El ataque de pánico que la presencia de Dante le ha desencadenado a Morgan, aclaró mis dudas y ahora entiendo las palabras que me dijo en la celda, ha vivido toda su vida con su verdugo.

-Morgan, mírame. -agarro su rostro y la hago centrar la vista en mí, está temblando y suda como si estuviera expuesta al calor más intenso.

-No puedo res-respirar. -boquea buscando el aire que cree necesitar- Yura , me falta el aire.

-Céntrate en mí, imita lo que hago. -masajeo su nuca y hago ejercicios de respiración con ella para que el ataque vaya disminuyendo- Inhala y exhala, repite lo que hago.

Tomo sus manos sin dejar de verla ni interrumpir los ejercicios que poco a poco la van calmando.

-¿Por qué lo trajeron? -interroga con lágrimas en los ojos.

-Quería aclarar algunas dudas y que viera la cara de su enemigo porque no me gusta jugar a las escondidas. -contesto sincero.

-¿Y si aclaraste tus dudas?

-Lo hice.

Asiente y se limpia las lágrimas con las manos aún temblorosas.

-Bien. -se levanta y sale del reservado.

-Buen trabajo, doctor Maximov. -suelta Sergey molesto e intenta seguirla pero le digo que no.

-No podrá salir, así que no hay problema que esté sola por el club. -habla mi primo- Hay seis hombres vigilandola solo a ella, si Dante se le acerca lo sabremos.

-Vámonos. -salgo del reservado y Sunny viene hacía nosotros.

-Señor, ¿Ya se van? -pregunta y paso por su lado sin responder- Perdone mi atrevimiento.

-Yo me quedo, no quiero ir a encerrarme a esa casa. -se queja Nikolai- Me harta estar aquí.

-También me quedo, necesito un trago. -le sigue Sergey y se van juntos.

-Sus vehículos lo esperan en la entrada, señor.
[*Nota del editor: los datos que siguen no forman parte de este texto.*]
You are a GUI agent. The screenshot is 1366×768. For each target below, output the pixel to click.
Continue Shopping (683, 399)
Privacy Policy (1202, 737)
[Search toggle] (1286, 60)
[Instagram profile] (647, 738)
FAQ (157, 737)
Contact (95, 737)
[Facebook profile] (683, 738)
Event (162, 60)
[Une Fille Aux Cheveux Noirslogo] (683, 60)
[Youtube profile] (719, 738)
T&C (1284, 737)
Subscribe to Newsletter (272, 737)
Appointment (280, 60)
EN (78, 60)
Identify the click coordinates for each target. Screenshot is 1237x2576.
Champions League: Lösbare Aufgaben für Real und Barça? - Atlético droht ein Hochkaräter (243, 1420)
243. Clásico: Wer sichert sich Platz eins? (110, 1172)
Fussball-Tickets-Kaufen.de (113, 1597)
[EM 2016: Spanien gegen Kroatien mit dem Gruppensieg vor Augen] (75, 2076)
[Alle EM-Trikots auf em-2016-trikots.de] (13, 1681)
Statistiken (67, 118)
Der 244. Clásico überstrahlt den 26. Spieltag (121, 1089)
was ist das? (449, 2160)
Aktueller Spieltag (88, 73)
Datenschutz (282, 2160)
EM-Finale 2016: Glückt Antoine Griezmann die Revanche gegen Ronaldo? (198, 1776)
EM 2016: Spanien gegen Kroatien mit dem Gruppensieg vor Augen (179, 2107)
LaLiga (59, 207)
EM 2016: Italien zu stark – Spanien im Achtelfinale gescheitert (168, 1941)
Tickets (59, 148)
Que tenga una buena noche. -habla la nueva encargada.

Asiento y salgo en busca de Morgan, no pienso dejarla aquí después del ataque que le dió. Uno de los hombres que la vigila viene a mi sitio.

-La señorita está en la camioneta esperando para partir hacia la mansión. -informa y salgo del club.

El encuentro con Vaugh fue muy revelador, el maldito no es ningún idiota y no hizo nada por llevarse a la hermana porque sabía que estaba en mi territorio a pesar de ir preparado, según sus palabras. Abordo la camioneta y Morgan ya está allí mirando por la ventana, no voltea ni cuando arranca, veo sus manos para verificar que esté calmada y aprieta una de ellas como si sostuviera algo.

-¿Qué tienes en la mano? -interrogo porque a juzgar por como se puso en el club en Moscú aún lucha por superar su adicción- Te pregunte algo.

No responde y se baja primero al llegar a la mansión, así que voy detrás de ella que sube rápido a la habitación que está ocupando, dejándome afuera. Toco la puerta y no recibo respuesta así que abro a las malas y me adentro en la habitación, la veo abrazando sus piernas con la espalda pegada al cabecero de la cama.

-Morgan dime algo.

Me mira mostrándome sus ojos verdes llenos de lágrimas.

-¿Y qué quieres que te diga? Que las personas que se supone me deben querer y cuidar son las que han hecho toda mi vida un infierno. -solloza- Que el hermano que ví como mi modelo a seguir es mi torturador personal y para mis padres soy invisible. Benjamín prefiere a su empresa por encima de todo y luego a su hijo, que haga lo que haga sigue siendo su orgullo, lo demás no existe. -las lágrimas caen de sus hermosos ojos mientras me mira fijamente- Para Stella lo más importante es tener una botella del mejor whisky y un hombre joven entre las piernas que la satisfaga y no la haga sentir vieja pero ante la sociedad somos la perfecta familia Vaughn. He tratado de ser optimista entre tanta mierda, sabes, pero no funciona.